Microsoft Helps Launch Startup to Produce Next-gen Mobile UI

Sporting what appears to be a demo of a zooming, tiled Web browser for mobile handsets with larger displays, and borrowing a term coined by the creator of the Macintosh's user interface, a startup firm called ZenZui burst upon the scene at CTIA Wireless this morning. Driving its debut is about $12 million in venture capital secured through the direct and overt assistance of Microsoft's IP Ventures program.

As ZenZui's co-founder and vice president, John SanGiovanni, stated in his company's inaugural podcast this morning, it's been operating in deep stealth for about five months, in cooperation with Microsoft Research. "ZenZui, as a technology, was actually born in the halls of Microsoft Research," SanGiovanni remarked.

"At Microsoft, the functions of R&D are actually quite separate, so there's the development teams...and there's the research lab that's run very much like an academic computer science department, where it's very cross-disciplinary research, and it's focused on multi-year projects. This project specifically was part of a collection of mobile research projects that were focused kind of outside the Microsoft gene pool."

ZenZui, SanGiovanni states, is an independent company that spun off from Microsoft last September, and is headquartered in downtown Seattle. The basic product that the new company aims to produce is a mobile browser, although not adapted specifically to any one handset platform.
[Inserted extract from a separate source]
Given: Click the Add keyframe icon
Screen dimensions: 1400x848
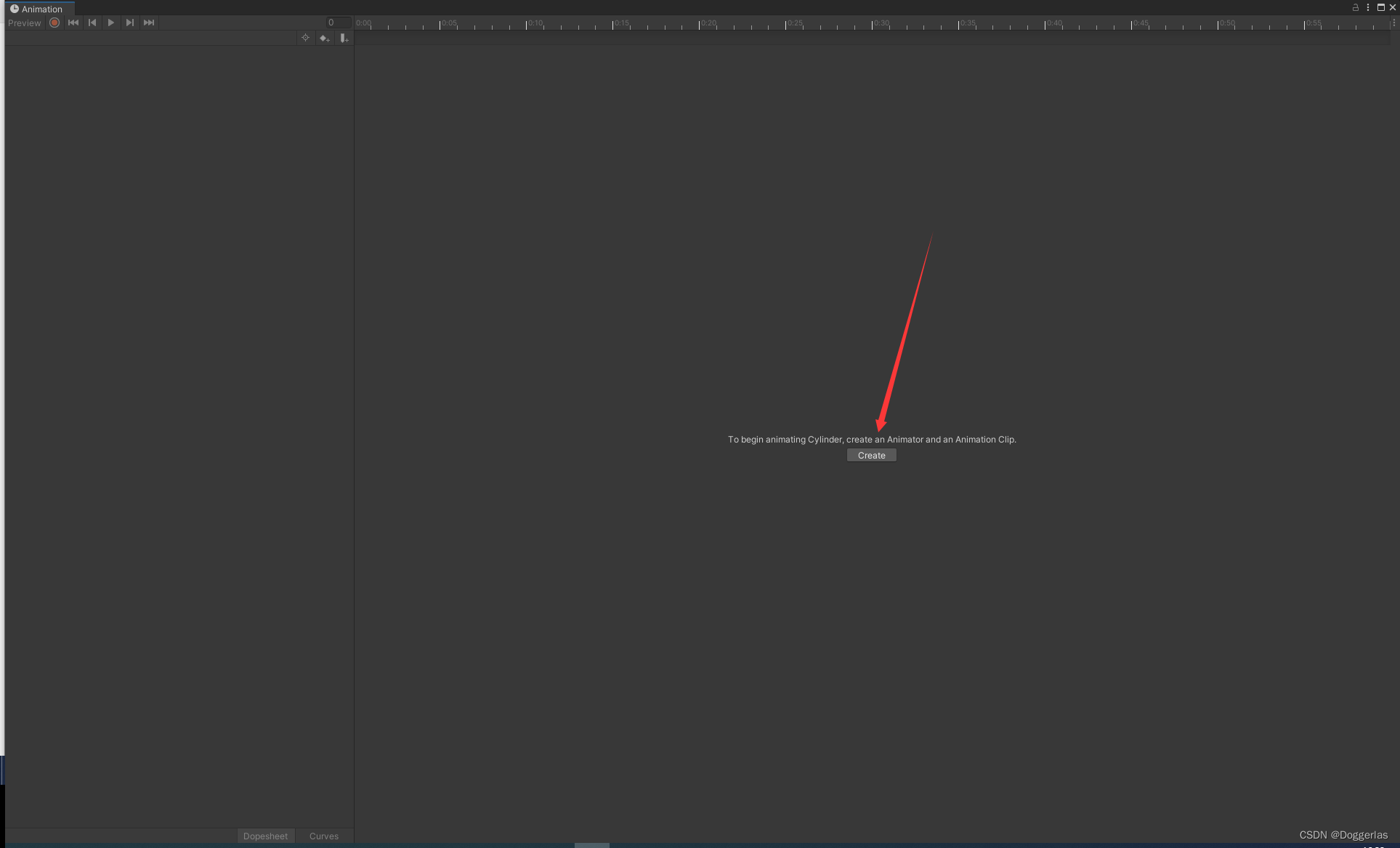Looking at the screenshot, I should 324,38.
The fact that Windows Mobile 6 traverses multiple handsets will probably be a welcome benefit.

SanGiovanni states in his podcast that ZenZui has already patented its concept, which in a YouTube video is demonstrated as a way for users to zoom in and out of content appearing in tiles, with the relative adjacency of tiles to one another representing the apparent similarities or relationships in that content. The system is apparently adaptable to a 12-key keypad on a portable phone, a selector key, or potentially a touch screen (a la Apple iPhone).

But what ZenZui appears to be attempting at the same time is to perform the search and retrieval function in the background, potentially as a service to which users subscribe or to which a portion of existing mobile service subscription fees are delegated.

The company calls the network of connections it generates a "ZoomSpace," which it says can be personalized to suit users' tastes. "With ZenZui, your phone screen is a portal into your own customized Zoomspace," claims the company's product description, "an information landscape of personalized, cached content in the form of Tiles that directly reflect your lifestyle. Using a single thumb, you fly in and out of your Zoomspace - two simple taps get you directly to any Tile. Through some clever engineering, we constantly refresh your Tiles in the background, so they're always fresh, available, and ready to be Zoomed."

It's that background service where ZoomSpace hopes the money is. While it could possibly receive a nice chunk of revenue from licensing of a mobile browser, the company says its business model will be based around advertising, where clients pay for relevance in the "ZenZui ecosystem."


The ZenZui user interface, here being operated in a "thumb-friendly" fashion. The ZenZui user interface, here being operated in a "thumb-friendly" fashion. (Courtesy ZenZui)

"We have this 16-tile ZoomSpace that you, the user, have lovingly crafted to reflect your lifestyle," emotes SanGiovanni. "So you pick the 16 tiles that really speak to your lifestyle. And we've designed this in these very explicit 1, to 4, to 16 on the z-axis zoom levels, and as you fly into and out of your content, you can do purchase transactions, and you can get updates on sports scores, and you can glance and see what the snow is like in the two mountains that you board most often...Because you've specifically on-boarded these tiles into your ZoomSpace, that [becomes] an explicit opt-in model that really takes care of the spam issue in a totally different approach."

The theory here is that through direct user involvement in content selection, spam (unwanted content) is weeded out and lifestyle-relevant content planted in its place.

The history of the ZUI concept is actually quite rich, if not completely fleshed out. The term is credited to Jef Raskin, the late creator of the basic concepts and much of the programming behind the original Macintosh UI. Raskin continued his research into the zooming concept up until his untimely death in 2005, for the Raskin Center for Humane Interfaces.

But who holds the patent on the idea? BetaNews turned up a 2004 patent for the broad concept of zooming interfaces, attributed to Blaise Aguera y Arcas, the chief technology officer of a company he co-founded called Sand Codex, later renamed Seadragon, Inc. Microsoft purchased Seadragon in January 2006, in a rather quiet deal that raised the suspicions of Seattle Post-Intelligencer reporter Todd Bishop.

Later that year, Microsoft folded the Seadragon project under its Live Labs umbrella. But now it looks like the company is willing to allow a startup to develop concepts based on Seadragon's patents, if not its outright platform, perhaps in order that the investment may culminate in a working product.

ZenZui already has a small stable of clients ready to build products for the platform, including Traffic.com, although no one at either Microsoft or ZenZui has yet explicitly attributed its products or services to Windows Mobile.